Segment Start: INPUT DATA

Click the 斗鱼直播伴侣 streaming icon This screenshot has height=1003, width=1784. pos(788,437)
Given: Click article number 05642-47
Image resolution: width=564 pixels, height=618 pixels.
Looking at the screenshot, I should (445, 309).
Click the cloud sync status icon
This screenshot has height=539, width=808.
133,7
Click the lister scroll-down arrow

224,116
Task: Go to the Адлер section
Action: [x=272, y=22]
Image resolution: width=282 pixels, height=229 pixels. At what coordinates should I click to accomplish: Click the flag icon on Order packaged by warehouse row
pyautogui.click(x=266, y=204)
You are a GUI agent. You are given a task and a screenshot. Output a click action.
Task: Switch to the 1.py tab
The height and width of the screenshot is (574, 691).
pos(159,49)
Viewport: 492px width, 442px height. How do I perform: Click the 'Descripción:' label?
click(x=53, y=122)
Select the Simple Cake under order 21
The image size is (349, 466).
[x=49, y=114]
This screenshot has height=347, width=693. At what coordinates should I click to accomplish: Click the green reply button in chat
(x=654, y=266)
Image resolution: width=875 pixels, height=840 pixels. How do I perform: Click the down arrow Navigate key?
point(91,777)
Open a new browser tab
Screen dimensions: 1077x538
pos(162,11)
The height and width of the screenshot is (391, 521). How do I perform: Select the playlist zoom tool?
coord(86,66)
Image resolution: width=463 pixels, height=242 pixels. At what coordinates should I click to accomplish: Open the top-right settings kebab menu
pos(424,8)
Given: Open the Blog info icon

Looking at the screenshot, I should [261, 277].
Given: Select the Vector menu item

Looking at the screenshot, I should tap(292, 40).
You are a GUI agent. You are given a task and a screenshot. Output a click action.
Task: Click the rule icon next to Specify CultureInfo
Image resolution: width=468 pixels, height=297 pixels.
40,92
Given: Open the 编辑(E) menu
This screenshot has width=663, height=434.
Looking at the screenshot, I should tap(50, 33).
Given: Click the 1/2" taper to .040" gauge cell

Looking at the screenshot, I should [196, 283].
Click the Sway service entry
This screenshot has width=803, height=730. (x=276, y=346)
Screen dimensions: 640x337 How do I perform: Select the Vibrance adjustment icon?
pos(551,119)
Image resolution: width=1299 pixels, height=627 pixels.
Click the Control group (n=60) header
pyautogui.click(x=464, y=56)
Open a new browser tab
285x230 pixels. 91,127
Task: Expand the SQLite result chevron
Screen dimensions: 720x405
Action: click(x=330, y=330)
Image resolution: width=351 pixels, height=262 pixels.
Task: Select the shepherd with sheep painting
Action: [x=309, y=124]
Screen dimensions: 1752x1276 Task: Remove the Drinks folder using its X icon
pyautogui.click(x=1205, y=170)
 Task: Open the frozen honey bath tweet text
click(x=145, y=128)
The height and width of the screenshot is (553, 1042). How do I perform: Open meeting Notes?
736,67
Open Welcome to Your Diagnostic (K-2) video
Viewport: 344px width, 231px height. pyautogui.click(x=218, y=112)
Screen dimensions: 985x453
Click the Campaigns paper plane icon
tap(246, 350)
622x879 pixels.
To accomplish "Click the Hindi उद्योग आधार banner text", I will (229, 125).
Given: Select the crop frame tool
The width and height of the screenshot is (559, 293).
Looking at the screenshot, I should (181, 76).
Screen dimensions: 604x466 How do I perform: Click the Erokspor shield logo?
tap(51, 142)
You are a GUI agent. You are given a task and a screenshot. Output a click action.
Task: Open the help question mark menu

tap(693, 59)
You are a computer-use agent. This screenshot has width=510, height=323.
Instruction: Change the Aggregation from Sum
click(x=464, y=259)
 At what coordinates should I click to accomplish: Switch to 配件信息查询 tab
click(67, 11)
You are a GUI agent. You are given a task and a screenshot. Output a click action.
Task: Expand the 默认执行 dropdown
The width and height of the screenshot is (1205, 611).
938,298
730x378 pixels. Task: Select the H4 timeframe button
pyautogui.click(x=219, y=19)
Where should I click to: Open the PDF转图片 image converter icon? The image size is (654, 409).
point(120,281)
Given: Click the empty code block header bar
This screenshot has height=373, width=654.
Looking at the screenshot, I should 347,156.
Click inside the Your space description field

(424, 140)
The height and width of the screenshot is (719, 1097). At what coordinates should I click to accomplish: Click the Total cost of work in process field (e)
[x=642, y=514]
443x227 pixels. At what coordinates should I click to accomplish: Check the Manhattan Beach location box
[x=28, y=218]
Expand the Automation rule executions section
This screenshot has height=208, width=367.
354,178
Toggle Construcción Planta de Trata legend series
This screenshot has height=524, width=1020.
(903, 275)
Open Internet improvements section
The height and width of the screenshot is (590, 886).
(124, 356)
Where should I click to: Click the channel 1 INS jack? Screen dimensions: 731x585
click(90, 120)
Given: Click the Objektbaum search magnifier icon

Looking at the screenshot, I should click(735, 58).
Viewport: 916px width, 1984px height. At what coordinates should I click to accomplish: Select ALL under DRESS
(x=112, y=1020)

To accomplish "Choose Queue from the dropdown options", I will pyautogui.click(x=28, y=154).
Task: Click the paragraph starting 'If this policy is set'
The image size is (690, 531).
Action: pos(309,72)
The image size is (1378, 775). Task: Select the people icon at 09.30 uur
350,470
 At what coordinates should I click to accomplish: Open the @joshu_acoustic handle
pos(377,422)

Segment End: INPUT DATA

- [REQUIRED WORK]
Copy every line of the entries above in which "dropdown" occurs.

- [RESULT OF THE TASK]
Task: Expand the 默认执行 dropdown
To accomplish "Choose Queue from the dropdown options", I will pyautogui.click(x=28, y=154).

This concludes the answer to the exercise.